Setiap anak memiliki kekhasan masing-masing, fisik, karakter, pola pikir, kematangan dan kedewasaan, keinginan serta problematika yang berbeda-beda yang kesemuanya itu mutlak memerlukan kasih sayang dan cinta yang tanpa putus dari orang tuanya.
Satu anak satu problematika tersendiri, dua anak dua kali lipat, tiga anak apalagi. Kerja keras, banting tulang, kepala jadi kaki – kaki jadi kepala kadang sampai berdarah-darah begitu gaya bahasanya dalam menggambarkan ikhtiar orang tua mencari nafkah demi anak-anaknya, tapi rasanya harus diubah penggambaran yang seperti itu. Tambah anak berarti tambah rejeki. Bukankah setiap anak punya rejekinya masing-masing yang sudah ditetapkan gusti Allah yang ketika masih kecil masih dalam tanggung jawab kita sebagai orangtuanya sebagian rejeki itu juga didistribusikan juga melalui kita orang tuanya. Berarti kalau tambah satu anak lagi, kita sebagai orang tua juga dititipi rejeki tambahan yang harus didistribusikan untuk anak kita yang satunya lagi. Tambah anak berarti tambah rejeki juga kan ? Insya Allah begitu, asal kita yakin saja.
Yang buat sport jantung itu kalau anak kita sakit, duh rasanya. Kasihan gitu, kalau bisa sih sakitnya buat kita aja. Apalagi kalau si anak ini masih bayi belum bisa ngomong sakitnya apa atau di mana, cuma nagis aja, melas. Ekstra perhatian dan tentunya ekstra biaya juga untuk dokter dan obatnya. Ini kalau satu anak, kalau misalnya anak tiga bareng-bareng sakit, wah tambah sip itu, soalnya sakitnya biasanya kan nular terus mbulet engga karuan. Itu masih sakit yang biasa paling radang, batuk, pilek, diare, pokoknya yang temporer, karena ada juga orang tua yang diberi anugerah dengan diuji anaknya diberikan kekhususan sehingga memerlukan perhatian super ekstra, perjuangan tak kenal lelah dalam mengupayakan kesembuhan atau minimal kemajuan bagi kondisi anaknya yang khusus itu. Banyak cerita tentang itu di sekitar kita, misalnya kelainan jantung bawaan, autis, gangguan perkembangan motorik, hemofilia dan sebagainya.
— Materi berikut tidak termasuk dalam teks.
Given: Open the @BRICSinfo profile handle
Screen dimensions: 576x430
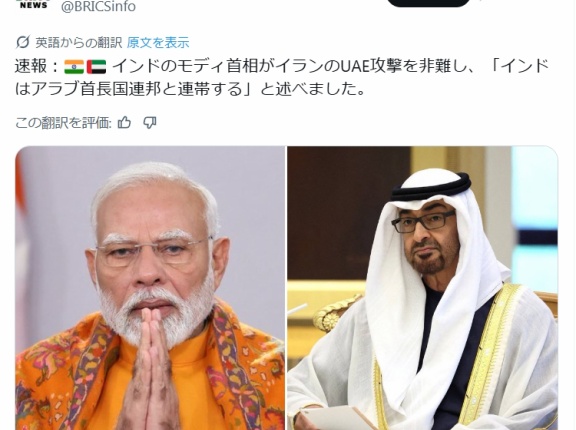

Bertambah usia anak, bertambah pula problematikanya dan itu berlangsung terus menerus hingga si anak menapak usia dewasa. Selama itu pula orang tua terus mengawal anak-anaknya. Bahkan ketika anak-anak ini telah berumah tangga dan punya anak, tak jarang orang tua juga ikut terus mikir, ya anaknya ya cucunya, meski tak jarang pula sang anak tidak menghendaki yang seperti itu, tetapi namanya orang tua beban anaknya kalau dia tahu ya pasti akan menjadi bebanya juga.
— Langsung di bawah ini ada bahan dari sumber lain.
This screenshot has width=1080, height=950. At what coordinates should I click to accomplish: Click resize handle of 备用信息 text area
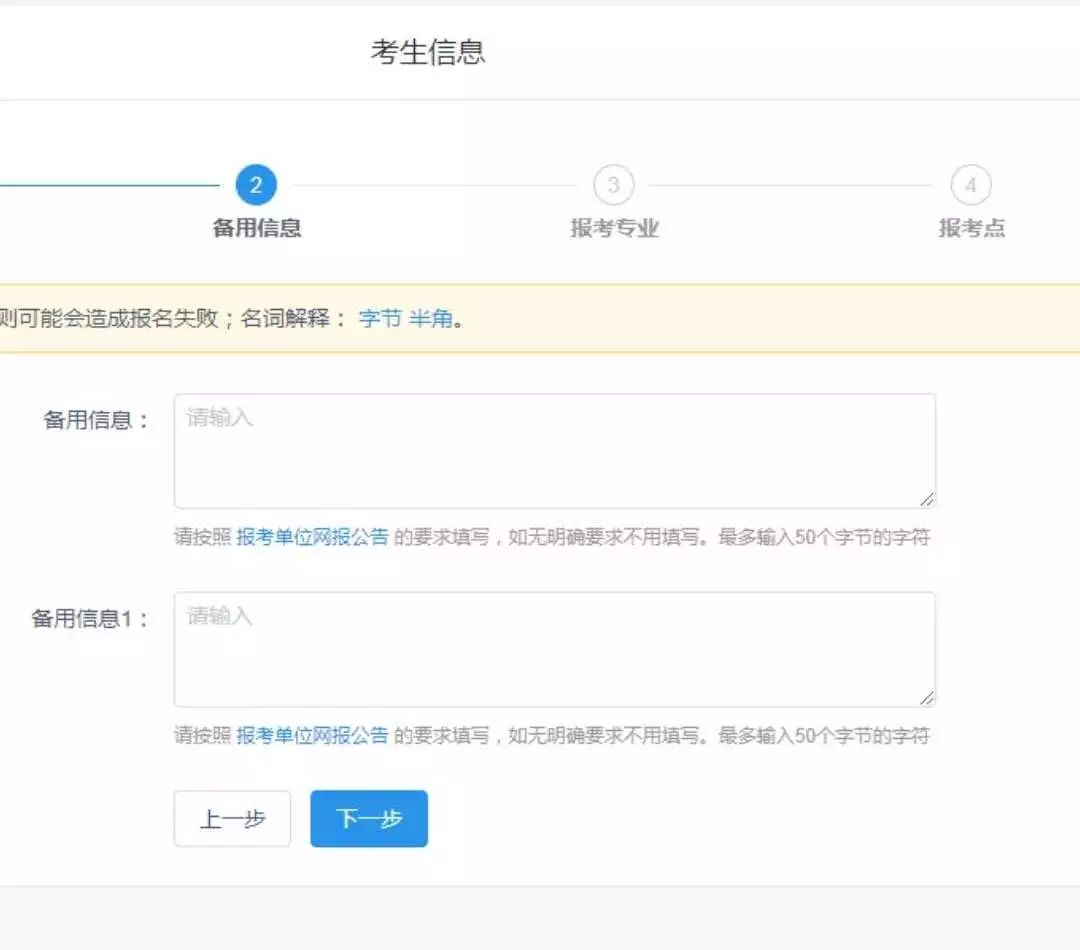927,499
Coba saja kita renungkan, bila kita mempunyai saudara, pasti macam-macam kan modelnya, ada yang gini ada yang gitu, itu pun belum termasuk diri kita sendiri dan itu semua menjadi beban tanggung jawab orang tua kita. Berat ya ? Terkadang kalau kita berbeda pendapat dengan orang tua, sebenarnya menurut orang tua kita itulah yang terbaik buat kita ya tentu saja berdasarkan keyakinan, pola pikir dan kebiasaan orang tua kita, jadi... harap maklum lah, jangan berkonfrontasi dengan orang tua, karena bagaimanapun posisi kita tidak akan menang melawan orang tua. Ridhonya Allah bergantung pada ridhonya orang tua kita terhadap diri kita, apalagi Ibu kita, tiada banding tiada tanding.
[Q.S. 31:14] : “Bersyukurlah kepadaKu dan kepada dua orang ibu bapakmu, hanya kepada-Kulah kembalimu.”